In the bubbling Chiefs locker room late Sunday night, Bass’ counterpart, Harrison Butker, thought about what Bass must be dealing with.
“I never root against kickers, so it’s unfortunate that he missed the kick,” Butker said, smiling and adding: “Good for the team. Good for the Chiefs. But as a kicker, I definitely feel for him, because we’ve all been there.”
Not just kickers, though.
Even as it becomes more faint by the year, it bears fresh mention that back in The Before Times, pre-Patrick Mahomes, Chiefs fans were stranded where Bills fans continue to languish: in a sense of constant dread that replenished itself with each wretched turn.
The stark point of contrast — between then and now for the Chiefs and their fans, between their flourishing experiences today and the tortured times for the Bills and their faithful — is cause for one last pause to appreciate this marvel before they travel to Baltimore to play in their sixth straight AFC Championship Game.
It wasn’t always like this.
It won’t always be like this.
Just the same, ascending to this stage has become a perennial truth of the Mahomes generation, which grows more astonishing all the time. Since his advent as QB1, the Chiefs have morphed from a franchise whose best times were nearly a half-generation past into one whose good old days are right here, right now.
Even after a precarious (11-6) regular season made them look vulnerable and summoned a fretfulness in Chiefs fans that still lingers.
Even when they’d already lost to Buffalo, and the surging Bills finally were getting them at home for Mahomes’ first career postseason road game and it just felt like maybe this was Buffalo’s time.
So much so that the nice woman I spoke with in the hotel lobby said her Chiefs-fan husband apologized to her for the loss, figuring it was about time her team had a turn.
Instead, the Chiefs now are 13-3 in the postseason with Mahomes at quarterback. With one more win, he will trail only Tom Brady (35) and Joe Montana (16) with playoff wins beside his name. At age 28.
For further perspective, consider that the Chiefs had won nine playoff games in their existence before Mahomes enabled this deliverance of three Super Bowl appearances and two titles in the last four seasons.

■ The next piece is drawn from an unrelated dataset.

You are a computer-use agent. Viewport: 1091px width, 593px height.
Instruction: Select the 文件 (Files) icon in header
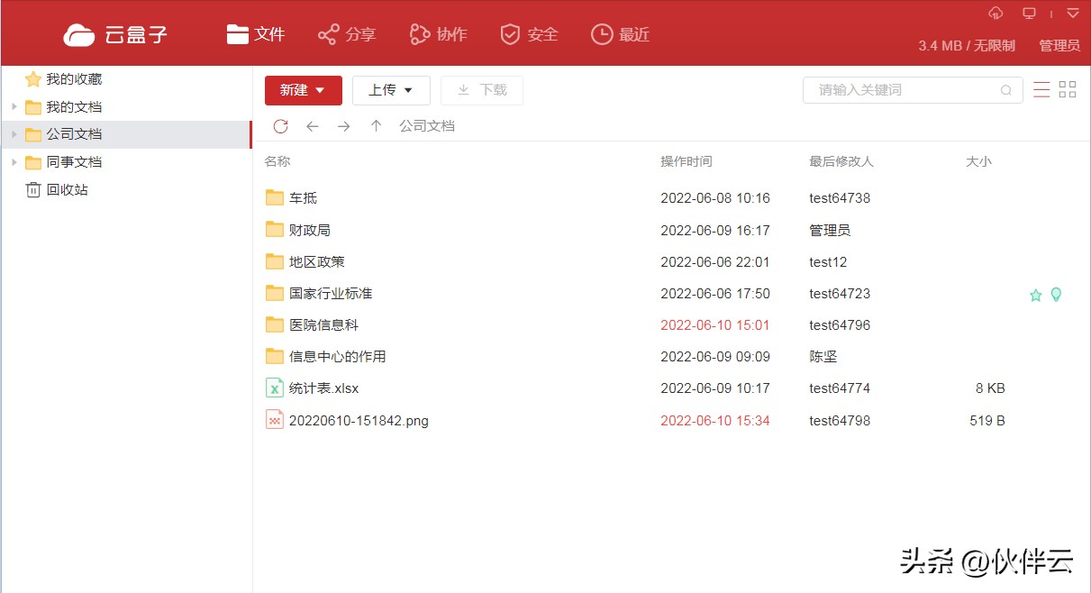[x=236, y=33]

Also for perspective: Mahomes isn’t the entire team or the only reason for this, and I’m as guilty as anybody of shorthand that oversimplifies what he means in the grand scheme.
But his unique mindset and talents are self-evident. And his symbiotic relationship with Andy Reid is the singular force in the transformation managed by general manager Brett Veach and his staff and choreographed by Reid and his own exceptional staff. It’s also all fortified by a cast that includes future Pro Football Hall of Fame tight end Travis Kelce and what has emerged as one of the best defenses in the NFL.

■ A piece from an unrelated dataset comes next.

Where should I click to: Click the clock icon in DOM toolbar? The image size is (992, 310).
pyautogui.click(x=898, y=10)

As such, Mahomes is the embodiment of the new wave of anguish being heaped over a Bills franchise and fan base who once endured losing four straight Super Bowls.
As if that weren’t enough …
The Chiefs three seasons ago kept Buffalo from making its first AFC Championship Game in nearly three decades. Two years ago, they conjured the soul-crushing rally with 13 seconds left to beat the Bills 42-36 in overtime in a Divisional Round game.
And now … this.
On Sunday morning before the game, I had breakfast with one of my oldest and closest friends, Mark Rosenberg. He had brought his 14-year-old son from Florida to see his favorite team and quarterback, Josh Allen.
As we got ready to say goodbye, Mark’s son used the word “traumatized” for how he felt after the 13-second game.
On Monday morning, Mark texted to say his son is heartbroken and added that he “just wants me to tell you how much he hates Mahomes.”
While I’d submit that Mahomes, the person, is as or more appealing as anyone of his stature could be, it’s easy to understand the feeling fans might have towards their sports nemeses.
Not so long ago, that sense of futility and relative despair and perceived villains were a way of life for millions of Chiefs fans. That tends to hover from nearly two generations of piercing or hollow endings — games so excruciating that many of them took on nicknames in the very spirit of Wide Right.
Five years since the Dee Ford episode punctuated it all, the Chiefs are the it team, the one everyone else resents but wants to be.
If it feels like that was then and this is now, though, we’re still in a precious and inevitably fleeting time in the long haul. A time to be savored.
The Chiefs may or may not be good enough to win at Baltimore or go on to win the Super Bowl if they do.
And whenever this season ends, there will be immediate renewed speculation about how much longer 65-year-old Andy Reid will continue on and whether Kelce will consider retiring and if it’s possible Chris Jones will return after holdout of last summer. However it ends, they’ll have many personnel matters to reconcile or solve.
Even so, they’ll still be an unfathomable galaxy away from where they were just a few years ago. Back when paranoia was really out to get you and it was impossible to truly believe and often painful to dare to hope.
A feeling the Bills and their fans are living anew because of the franchise that once knew it all too well.